NAVIGATING THE
CEREAL AISLE
Do you ever
feel overwhelmed when you walk down the cereal aisle? There are so many
different products and brands to choose from, which all have different nutrient
contents, it can make your head spin. But, there are key things to look for in
the nutrition facts panel and ingredients list that will help you pick the best
breakfast.
SUGAR
Cereals can
have hidden sources of sugar, so look at the Nutrition Facts to see how much
total sugar and added sugar is in each serving. For cereal, the goal is 7 grams or less per serving (Under 16 grams
if there is dried fruit in the cereal). For less added sugar, buy
unsweetened cereals and sweeten them with fruit; you’ll get that great sweet
taste while adding more nutrients to your breakfast!
WHOLE GRAINS
Half of the grains
we eat each day should be whole grains. If you look at the ingredients list, whole grains should be the first ingredient.
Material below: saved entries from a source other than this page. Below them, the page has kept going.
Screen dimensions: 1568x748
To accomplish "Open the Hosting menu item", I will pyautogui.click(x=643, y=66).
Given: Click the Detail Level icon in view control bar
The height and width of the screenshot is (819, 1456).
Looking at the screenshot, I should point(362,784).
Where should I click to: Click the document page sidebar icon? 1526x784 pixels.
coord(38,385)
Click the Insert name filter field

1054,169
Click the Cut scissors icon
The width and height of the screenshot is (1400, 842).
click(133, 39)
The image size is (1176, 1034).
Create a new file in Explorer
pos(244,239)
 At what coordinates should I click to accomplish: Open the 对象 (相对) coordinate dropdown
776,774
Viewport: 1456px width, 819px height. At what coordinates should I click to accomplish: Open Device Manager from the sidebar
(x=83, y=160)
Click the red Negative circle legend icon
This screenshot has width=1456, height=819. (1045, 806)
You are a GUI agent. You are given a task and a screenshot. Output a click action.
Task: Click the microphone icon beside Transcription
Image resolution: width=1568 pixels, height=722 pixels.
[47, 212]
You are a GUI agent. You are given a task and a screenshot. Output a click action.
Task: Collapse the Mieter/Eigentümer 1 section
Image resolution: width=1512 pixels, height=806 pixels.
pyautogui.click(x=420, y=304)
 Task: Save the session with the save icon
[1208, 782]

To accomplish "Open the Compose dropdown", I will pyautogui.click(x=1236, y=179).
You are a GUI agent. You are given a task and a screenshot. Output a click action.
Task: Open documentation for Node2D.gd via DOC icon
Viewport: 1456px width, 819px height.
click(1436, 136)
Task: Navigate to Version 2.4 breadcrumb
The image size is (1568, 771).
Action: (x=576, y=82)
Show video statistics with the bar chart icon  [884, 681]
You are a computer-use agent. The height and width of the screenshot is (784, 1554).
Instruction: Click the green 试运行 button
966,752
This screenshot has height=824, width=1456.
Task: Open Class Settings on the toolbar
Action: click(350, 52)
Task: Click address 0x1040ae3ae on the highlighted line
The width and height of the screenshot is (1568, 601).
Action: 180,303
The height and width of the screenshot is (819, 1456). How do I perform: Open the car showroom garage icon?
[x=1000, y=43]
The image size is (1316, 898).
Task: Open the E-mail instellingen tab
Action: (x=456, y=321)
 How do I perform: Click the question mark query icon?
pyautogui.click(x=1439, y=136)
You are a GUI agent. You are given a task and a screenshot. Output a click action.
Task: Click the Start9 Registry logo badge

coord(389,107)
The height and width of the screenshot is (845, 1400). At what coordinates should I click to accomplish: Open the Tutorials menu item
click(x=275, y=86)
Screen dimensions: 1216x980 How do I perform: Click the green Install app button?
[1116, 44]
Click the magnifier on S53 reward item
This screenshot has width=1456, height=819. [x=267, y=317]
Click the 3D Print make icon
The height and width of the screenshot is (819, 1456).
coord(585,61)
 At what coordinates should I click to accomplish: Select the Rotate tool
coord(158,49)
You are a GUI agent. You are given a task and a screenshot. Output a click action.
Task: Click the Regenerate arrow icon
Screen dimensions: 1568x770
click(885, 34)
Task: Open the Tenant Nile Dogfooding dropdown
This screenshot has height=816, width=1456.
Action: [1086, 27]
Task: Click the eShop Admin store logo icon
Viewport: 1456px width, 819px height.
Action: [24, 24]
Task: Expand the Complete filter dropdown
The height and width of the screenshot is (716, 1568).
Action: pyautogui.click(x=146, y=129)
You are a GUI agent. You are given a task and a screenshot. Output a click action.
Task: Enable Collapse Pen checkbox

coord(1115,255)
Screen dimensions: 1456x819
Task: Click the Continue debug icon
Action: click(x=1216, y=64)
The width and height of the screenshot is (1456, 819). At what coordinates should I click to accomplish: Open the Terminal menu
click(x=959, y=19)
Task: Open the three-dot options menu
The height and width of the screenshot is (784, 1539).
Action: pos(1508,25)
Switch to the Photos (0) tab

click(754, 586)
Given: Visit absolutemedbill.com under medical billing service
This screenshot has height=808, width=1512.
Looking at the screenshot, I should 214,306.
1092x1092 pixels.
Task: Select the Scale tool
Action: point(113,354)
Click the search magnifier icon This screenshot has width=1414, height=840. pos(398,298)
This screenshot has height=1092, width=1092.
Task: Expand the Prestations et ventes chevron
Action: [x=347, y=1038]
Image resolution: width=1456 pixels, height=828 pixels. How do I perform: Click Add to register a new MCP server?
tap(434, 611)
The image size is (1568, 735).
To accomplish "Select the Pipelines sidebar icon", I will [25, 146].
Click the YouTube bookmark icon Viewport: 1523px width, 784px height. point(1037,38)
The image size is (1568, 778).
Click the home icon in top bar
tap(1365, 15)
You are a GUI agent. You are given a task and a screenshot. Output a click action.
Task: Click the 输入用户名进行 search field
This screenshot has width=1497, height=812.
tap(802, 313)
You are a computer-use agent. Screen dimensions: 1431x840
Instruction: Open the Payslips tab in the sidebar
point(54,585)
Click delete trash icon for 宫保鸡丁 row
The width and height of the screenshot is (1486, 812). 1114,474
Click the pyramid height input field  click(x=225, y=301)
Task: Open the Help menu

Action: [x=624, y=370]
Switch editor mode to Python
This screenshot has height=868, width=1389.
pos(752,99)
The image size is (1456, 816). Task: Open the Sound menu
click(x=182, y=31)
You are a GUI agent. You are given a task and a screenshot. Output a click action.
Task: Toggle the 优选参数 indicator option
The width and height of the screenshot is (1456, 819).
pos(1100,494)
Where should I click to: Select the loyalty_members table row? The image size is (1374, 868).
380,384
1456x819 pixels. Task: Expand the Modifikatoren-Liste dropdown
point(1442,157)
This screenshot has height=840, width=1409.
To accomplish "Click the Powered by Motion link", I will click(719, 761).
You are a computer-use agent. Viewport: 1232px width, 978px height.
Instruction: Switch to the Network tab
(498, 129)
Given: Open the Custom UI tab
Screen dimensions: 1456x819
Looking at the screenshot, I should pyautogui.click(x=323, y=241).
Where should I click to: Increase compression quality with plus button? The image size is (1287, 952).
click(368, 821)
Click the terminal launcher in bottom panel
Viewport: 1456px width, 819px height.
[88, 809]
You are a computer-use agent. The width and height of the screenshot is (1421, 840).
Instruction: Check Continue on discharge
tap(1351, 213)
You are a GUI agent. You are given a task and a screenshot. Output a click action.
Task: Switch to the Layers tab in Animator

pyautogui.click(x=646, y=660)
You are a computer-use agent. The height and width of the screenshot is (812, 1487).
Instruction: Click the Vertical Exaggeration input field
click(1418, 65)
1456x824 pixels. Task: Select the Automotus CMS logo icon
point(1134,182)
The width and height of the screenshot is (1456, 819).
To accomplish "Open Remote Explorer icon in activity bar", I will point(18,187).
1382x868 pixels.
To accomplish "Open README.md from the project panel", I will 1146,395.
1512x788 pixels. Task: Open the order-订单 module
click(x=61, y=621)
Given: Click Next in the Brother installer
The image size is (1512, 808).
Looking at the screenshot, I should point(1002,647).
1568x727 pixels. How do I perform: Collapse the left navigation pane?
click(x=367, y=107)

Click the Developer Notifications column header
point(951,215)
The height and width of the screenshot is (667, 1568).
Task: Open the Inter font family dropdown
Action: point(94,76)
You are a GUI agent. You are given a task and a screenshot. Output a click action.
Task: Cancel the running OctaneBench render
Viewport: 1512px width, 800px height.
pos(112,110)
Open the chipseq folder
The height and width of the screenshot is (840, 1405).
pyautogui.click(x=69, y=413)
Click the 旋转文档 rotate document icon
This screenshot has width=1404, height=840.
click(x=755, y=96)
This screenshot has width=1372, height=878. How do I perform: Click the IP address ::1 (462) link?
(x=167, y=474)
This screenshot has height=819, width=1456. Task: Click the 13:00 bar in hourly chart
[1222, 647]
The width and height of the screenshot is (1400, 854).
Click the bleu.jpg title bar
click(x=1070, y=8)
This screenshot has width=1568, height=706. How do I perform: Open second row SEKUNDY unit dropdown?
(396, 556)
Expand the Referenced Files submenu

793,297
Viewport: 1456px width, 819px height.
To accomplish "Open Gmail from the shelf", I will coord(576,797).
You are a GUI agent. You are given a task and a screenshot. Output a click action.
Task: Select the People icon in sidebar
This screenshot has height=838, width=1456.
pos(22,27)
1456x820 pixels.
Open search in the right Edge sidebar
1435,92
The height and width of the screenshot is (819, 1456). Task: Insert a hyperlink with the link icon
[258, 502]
This means that along with getting part of your whole grain recommendation for
the day, you will also be getting fiber, extra protein, and even more vitamins
and minerals that are found in the whole grain. Multigrain does not mean that
it is whole grain, some manufacturers use this to entice shoppers to buy their
cereal by seeing nuts and seeds on the product, when it is actually not whole
grain at all.
FIBER
Fiber is what
helps make us feel full and stay full between meals, as well as acts as a
digestive aid. Fiber is found in the bran portion of a grain, making it
commonly found in whole grain items. Strive for at least 3 grams of fiber per serving in your cereal. In order for
the cereal to be marketed as high in fiber, it has to have at least 5 grams of
fiber per servings. Most cereals will advertise on the box that it is high in
fiber, too!
Remember to use low-fat or fat free milk on your cereal, too! You'll get the 9 essential nutrients that milk has to offer as well as the benefits of the cereal in one breakfast!